Among other changes, the Momnibus will:

  • Make critical investments in social determinants of health that influence maternal health outcomes, such as housing, transportation, and nutrition;
  • Provide funding to community-based organizations that are working to improve maternal health outcomes and promote equity;
  • Comprehensively study the unique maternal health risks facing pregnant and postpartum veterans and support VA maternity care coordination programs;
  • Support mothers with mental health conditions and substance use disorders; and
  • Promote innovative payment models to incentivize high-quality maternity care and nonclinical perinatal support

 

A variety of recent bills in Congress address maternal health. The Mothers and Offspring Mortality and Morbidity Awareness (MOMMA) Act, for instance, also would specifically address maternal health disparities by improving data collection and reporting, improving maternal care, and advancing respectful, equitable care. It also would extend Medicaid and the Children’s Health Insurance Program coverage. Katie Shea Barrett, MPH, executive director of March for Moms, a coalition of families, health care practitioners, policy makers, and partners advocating for mothers’ and families’ health, notes in an essay for thehill.com that Medicaid coverage ends about 60 days postpartum, although half of the maternal deaths happen between 42 days and 1 year postpartum. 

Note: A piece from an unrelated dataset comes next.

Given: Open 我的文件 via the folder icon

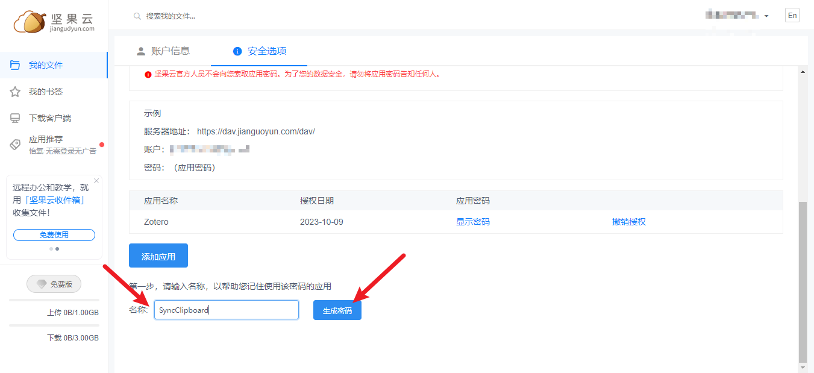Looking at the screenshot, I should (x=14, y=64).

She writes: “[W]e have to directly address the disproportionate impact of maternal mortality on women of color by training providers in offering care that is culturally competent and free of implicit bias. Health systems must be aware and respectful of cultural norms when providing care and be mindful of buying into stereotypes based on race, ethnicity, and even underlying medical conditions like diabetes, which often lead to perceived discrimination and perpetuate systems of injustice.”

In April, Vice President Kamala Harris called for sweeping action to curb racial inequities in pregnancy and childbirth. In an email Q&A with STAT, she said, “With every day that goes by and every woman who dies, the need for action grows more urgent.”